[WHAT THE EXERCISE ASKS]: Reproduce exactly the lines from the line containing "France (71, 71)" through the last line of the listing, and no others.

==================================================

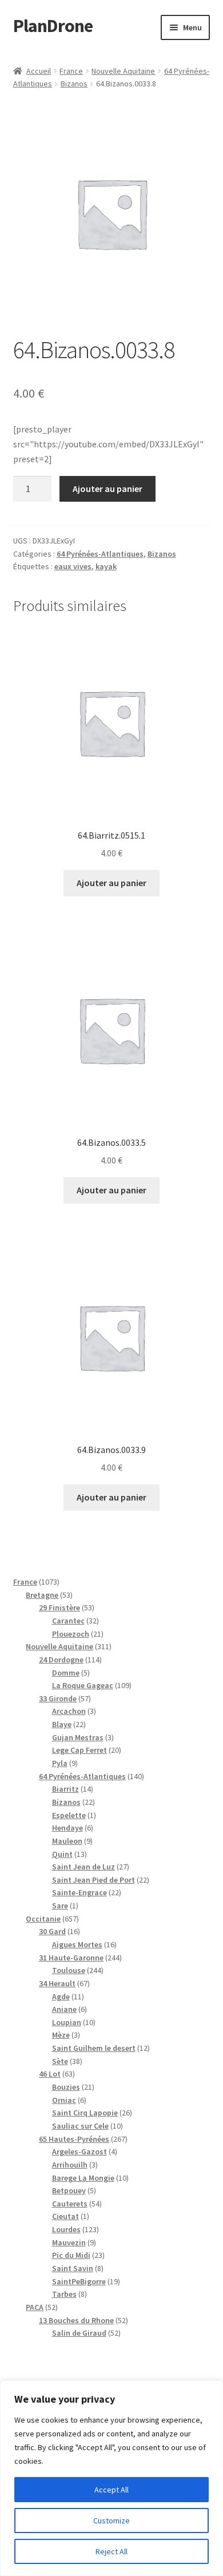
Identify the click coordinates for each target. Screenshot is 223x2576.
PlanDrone (53, 25)
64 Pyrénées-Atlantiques (100, 554)
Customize (111, 2520)
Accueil (38, 71)
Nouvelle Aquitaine (123, 71)
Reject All (111, 2551)
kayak (106, 566)
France (71, 71)
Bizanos (74, 83)
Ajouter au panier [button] (111, 882)
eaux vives (72, 566)
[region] (111, 2478)
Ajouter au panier (107, 488)
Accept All (111, 2489)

==================================================

[SOLVED EXERCISE]:
France (71, 71)
Bizanos (74, 83)
Ajouter au panier [button] (111, 882)
eaux vives (72, 566)
[region] (111, 2478)
Ajouter au panier (107, 488)
Accept All (111, 2489)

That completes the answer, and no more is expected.